Re: [tsvwg] Neal Cardwell's rationale for supporting ECT(1) as an input/L4S signal

Sebastian Moeller <moeller0@gmx.de> Sat, 09 May 2020 10:53 UTC

Content-Type: text/plain; charset="us-ascii"
Mime-Version: 1.0 (Mac OS X Mail 12.4 \(3445.104.14\))
From: Sebastian Moeller <moeller0@gmx.de>
In-Reply-To: <CADVnQy=7f79Mj_GQBU-UsodTRORjB2U6rCPPQ+1Zck_gxr-rww@mail.gmail.com>
Date: Sat, 09 May 2020 12:52:58 +0200
Cc: tsvwg IETF list <tsvwg@ietf.org>
Content-Transfer-Encoding: quoted-printable
Message-Id: <06627DFC-6F54-4FCB-A071-F4F9D671B1CC@gmx.de>
References: <CADVnQy=7f79Mj_GQBU-UsodTRORjB2U6rCPPQ+1Zck_gxr-rww@mail.gmail.com>
To: Neal Cardwell <ncardwell=40google.com@dmarc.ietf.org>
Archived-At: <https://mailarchive.ietf.org/arch/msg/tsvwg/x2wAn8wtHlahrVCH52tlAVl5Ufs>
Subject: Re: [tsvwg] Neal Cardwell's rationale for supporting ECT(1) as an input/L4S signal
Precedence: list

Hi Neal,


> On May 8, 2020, at 17:19, Neal Cardwell <ncardwell=40google.com@dmarc.ietf.org> wrote:
> [...]
> 
> - SCE seems to involve an ecosystem with a more complex and more experimental CC (with two different kinds of ECN signal) and little real-world/production experience yet..  L4S seems to involve an ecosystem that provides a queue that  is basically a single-threshold, shallow-threshold, DCTCP-style, ECN ecosystem, which is simpler and for which the world has a lot of accumulated academic research and real-world/production experience over the last decade.

	[SM] Interestingly, I take it as a considerable downside that in a decade of work L4S has not managed to come up with robust and reliable solutions to its challenges. "Too little, too late", comes to mind as much as "robust solution after years of diligent engineering", but which one it is is still an open question.
One more downside of the long-winding development is that the change of reference protocol from DCTCP to TCP Prague basically devalues the old DCTCPs measurements as proof of safety.
	My point is, it seems odd, using indirect measures like accumulated development time and magnitude of conducted tests as proxies for the quality of L4S instead of actually looking closely into the RFCs and compare their claims with the existing data. I am not saying that my assessment of L4S' implementation not being close to its promises is the only conclusion one can come to, but I would hope that everybody chiming into this consensus questions actually takes the time to look at that closely for themselves.
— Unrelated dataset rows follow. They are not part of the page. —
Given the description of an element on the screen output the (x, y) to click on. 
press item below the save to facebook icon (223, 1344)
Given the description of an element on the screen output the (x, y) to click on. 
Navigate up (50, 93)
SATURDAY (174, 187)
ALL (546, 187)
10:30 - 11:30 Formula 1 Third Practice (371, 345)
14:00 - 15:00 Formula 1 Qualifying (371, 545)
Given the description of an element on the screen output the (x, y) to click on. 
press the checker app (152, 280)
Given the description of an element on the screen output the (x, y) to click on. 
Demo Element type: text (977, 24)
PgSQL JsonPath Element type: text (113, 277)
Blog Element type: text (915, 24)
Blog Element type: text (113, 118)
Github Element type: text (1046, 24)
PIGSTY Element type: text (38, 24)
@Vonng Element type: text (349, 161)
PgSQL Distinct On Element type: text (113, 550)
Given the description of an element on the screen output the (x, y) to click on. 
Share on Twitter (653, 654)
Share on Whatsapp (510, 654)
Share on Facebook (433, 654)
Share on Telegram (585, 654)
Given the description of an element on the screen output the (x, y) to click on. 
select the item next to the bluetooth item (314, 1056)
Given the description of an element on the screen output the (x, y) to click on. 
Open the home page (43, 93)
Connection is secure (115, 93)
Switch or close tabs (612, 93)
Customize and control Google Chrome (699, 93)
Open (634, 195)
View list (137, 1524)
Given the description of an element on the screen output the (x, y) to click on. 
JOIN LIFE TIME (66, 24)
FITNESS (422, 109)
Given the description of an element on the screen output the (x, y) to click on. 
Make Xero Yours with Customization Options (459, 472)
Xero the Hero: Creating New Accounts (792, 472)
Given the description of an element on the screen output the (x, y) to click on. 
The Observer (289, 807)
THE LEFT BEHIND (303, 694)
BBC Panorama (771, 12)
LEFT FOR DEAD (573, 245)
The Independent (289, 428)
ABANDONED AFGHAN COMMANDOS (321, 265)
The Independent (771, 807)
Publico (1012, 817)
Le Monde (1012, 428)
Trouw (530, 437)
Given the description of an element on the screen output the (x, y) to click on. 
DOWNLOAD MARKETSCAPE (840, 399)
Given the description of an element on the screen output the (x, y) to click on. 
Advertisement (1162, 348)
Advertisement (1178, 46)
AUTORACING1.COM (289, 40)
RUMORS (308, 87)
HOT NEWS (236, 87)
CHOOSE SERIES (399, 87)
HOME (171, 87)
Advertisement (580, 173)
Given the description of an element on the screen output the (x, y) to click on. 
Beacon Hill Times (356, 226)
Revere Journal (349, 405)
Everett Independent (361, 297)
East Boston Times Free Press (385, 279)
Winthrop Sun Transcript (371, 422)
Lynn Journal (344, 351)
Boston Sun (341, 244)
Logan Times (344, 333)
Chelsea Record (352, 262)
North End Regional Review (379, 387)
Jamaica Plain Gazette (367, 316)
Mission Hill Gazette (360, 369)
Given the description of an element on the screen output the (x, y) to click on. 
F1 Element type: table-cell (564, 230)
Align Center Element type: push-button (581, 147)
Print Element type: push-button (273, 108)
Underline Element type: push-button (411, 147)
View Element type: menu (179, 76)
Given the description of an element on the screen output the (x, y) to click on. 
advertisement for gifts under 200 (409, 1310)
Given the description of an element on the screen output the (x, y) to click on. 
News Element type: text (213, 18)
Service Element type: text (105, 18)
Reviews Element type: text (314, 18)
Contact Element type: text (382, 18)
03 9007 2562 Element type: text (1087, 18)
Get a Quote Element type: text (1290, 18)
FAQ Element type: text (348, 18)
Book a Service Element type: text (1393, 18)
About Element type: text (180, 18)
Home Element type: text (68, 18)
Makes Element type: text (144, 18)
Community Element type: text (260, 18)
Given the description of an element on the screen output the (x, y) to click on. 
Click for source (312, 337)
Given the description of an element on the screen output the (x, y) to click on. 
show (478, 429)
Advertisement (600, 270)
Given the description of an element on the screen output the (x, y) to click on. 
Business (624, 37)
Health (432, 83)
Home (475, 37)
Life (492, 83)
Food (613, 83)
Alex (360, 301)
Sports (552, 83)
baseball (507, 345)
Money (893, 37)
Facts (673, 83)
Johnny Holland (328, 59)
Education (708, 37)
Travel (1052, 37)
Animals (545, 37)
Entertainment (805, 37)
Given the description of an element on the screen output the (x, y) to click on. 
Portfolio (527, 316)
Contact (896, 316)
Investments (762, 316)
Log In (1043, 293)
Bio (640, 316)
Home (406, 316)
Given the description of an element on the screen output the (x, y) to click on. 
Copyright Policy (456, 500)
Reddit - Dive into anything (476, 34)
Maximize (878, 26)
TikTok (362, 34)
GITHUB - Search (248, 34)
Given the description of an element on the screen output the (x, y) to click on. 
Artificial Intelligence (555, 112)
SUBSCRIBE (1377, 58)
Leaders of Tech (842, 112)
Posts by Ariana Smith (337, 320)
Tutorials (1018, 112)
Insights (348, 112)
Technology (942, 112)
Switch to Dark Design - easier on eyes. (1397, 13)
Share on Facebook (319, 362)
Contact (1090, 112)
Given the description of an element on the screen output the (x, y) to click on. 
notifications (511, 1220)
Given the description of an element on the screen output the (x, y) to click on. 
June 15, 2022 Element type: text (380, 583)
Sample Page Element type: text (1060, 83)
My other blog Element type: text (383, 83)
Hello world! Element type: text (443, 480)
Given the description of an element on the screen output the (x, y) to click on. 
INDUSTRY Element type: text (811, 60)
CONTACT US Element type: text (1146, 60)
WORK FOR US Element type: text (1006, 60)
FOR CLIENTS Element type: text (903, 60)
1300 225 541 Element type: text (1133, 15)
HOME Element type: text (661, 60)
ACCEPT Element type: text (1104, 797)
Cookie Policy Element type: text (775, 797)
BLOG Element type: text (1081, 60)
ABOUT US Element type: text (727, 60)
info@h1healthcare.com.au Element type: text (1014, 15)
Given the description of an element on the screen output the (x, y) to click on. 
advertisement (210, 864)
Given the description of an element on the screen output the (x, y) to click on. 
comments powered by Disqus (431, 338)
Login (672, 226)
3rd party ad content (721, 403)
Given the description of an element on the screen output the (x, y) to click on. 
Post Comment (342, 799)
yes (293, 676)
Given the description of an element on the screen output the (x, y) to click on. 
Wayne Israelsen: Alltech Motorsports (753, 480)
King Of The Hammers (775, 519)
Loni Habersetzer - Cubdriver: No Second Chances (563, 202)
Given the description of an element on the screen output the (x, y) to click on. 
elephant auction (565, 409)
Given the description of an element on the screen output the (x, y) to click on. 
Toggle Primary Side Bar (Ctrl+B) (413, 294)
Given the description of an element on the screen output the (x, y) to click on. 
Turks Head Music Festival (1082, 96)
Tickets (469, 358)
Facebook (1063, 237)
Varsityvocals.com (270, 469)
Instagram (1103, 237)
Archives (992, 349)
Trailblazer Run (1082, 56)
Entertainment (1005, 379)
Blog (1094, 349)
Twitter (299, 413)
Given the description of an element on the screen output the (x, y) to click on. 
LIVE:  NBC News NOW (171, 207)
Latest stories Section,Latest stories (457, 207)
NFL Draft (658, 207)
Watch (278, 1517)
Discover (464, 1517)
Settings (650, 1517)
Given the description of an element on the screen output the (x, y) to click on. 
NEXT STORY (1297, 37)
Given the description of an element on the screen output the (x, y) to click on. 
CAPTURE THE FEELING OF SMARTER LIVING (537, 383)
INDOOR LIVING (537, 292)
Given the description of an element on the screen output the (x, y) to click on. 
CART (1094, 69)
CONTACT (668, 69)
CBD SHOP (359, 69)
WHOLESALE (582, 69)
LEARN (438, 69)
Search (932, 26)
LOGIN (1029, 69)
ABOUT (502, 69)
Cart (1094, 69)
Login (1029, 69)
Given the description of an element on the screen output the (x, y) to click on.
It is easy to promise the sky, delivery & execution however...



> - L4S flows potentially causing unfairness in RFC3168 ECN bottlenecks has been mentioned as a potential concern. However, a robust RFC3168 ECN bottleneck should already have a mechanism to avoid unfairness caused by flows that are marked as ECT(0|1) and yet not performing RFC3168 responses.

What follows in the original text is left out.